Die Politik fordert seit Längerem, den Zugang zu Sozialhilfe für Ausländer zu erschweren. Nun reagiert auch der Bundesrat. Auch wenn er die ganz heissen Eisen nicht anpackt: Die Unabhängige Fachstelle für Sozialhilferecht kritisiert die geplante Revision.
Die Zahlen sind eindrücklich: Von 2010 bis 2019 sind die jährlichen Nettoausgaben für die Sozialhilfe hierzulande um knapp 900 Millionen Franken auf 2,8 Milliarden Franken gestiegen. Die Kosten fallen bei den Kantonen und den Gemeinden an – und werden überdurchschnittlich von Ausländern aus Drittstaaten verursacht. Die Politik erkannte bereits 2017 Handlungsbedarf und machte Druck.

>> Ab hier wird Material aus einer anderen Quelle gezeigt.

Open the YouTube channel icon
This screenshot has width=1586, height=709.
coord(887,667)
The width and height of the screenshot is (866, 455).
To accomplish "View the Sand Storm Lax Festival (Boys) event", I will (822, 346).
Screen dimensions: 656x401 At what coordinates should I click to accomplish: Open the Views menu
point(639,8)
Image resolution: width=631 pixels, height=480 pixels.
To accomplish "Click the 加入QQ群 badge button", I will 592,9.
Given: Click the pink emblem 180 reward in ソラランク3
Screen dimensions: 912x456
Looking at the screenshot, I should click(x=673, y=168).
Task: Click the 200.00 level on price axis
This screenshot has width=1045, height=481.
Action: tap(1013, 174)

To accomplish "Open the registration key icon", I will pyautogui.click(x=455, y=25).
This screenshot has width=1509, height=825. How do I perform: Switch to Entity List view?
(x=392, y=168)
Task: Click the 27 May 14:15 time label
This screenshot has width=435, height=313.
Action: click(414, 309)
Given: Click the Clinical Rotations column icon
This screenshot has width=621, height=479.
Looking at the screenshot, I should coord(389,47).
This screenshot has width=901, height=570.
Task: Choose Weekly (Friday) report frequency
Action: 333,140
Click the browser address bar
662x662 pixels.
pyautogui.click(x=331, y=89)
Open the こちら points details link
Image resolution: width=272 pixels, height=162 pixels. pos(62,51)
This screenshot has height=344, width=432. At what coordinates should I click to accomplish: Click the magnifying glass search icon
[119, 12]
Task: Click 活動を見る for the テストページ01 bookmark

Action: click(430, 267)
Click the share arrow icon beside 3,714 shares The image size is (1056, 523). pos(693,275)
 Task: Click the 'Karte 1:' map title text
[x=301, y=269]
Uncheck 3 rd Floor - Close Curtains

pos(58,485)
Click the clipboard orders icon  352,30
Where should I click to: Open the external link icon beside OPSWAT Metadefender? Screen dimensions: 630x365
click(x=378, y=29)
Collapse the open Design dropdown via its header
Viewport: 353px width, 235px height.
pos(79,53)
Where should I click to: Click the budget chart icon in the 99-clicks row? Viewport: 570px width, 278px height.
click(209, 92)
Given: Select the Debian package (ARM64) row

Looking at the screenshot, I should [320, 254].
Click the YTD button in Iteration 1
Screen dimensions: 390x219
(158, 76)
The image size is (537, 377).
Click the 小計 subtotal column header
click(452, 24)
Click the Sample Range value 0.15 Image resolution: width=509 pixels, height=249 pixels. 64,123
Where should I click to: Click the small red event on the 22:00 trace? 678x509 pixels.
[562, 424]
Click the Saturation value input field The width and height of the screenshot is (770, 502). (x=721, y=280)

Am Mittwoch hat der Bundesrat nun aufgezeigt, wie er die steigenden Sozialhilfekosten zu bremsen gedenkt. Ziel des Massnahmenpakets sei es, Anreize zu setzen, um Ausländerinnen und Ausländer aus Drittstaaten besser in den Arbeitsmarkt zu integrieren, heisst es in der Mitteilung des Staatssekretariats für Migration (SEM). Nun können interessierte Kreise in der Vernehmlassung zur geplanten Revision Stellung nehmen.
Ausgangspunkt war ein Anfang 2020 veröffentlichter Expertenbericht mit 20 Massnahmen. Klar ist: Die ganz heissen Eisen packt der Bundesrat nicht an. So schlugen die Experten vor, den Familiennachzug für Schweizer Staatsbürger einzuschränken. Dies für den Fall, wenn jemand Sozialhilfe bezieht.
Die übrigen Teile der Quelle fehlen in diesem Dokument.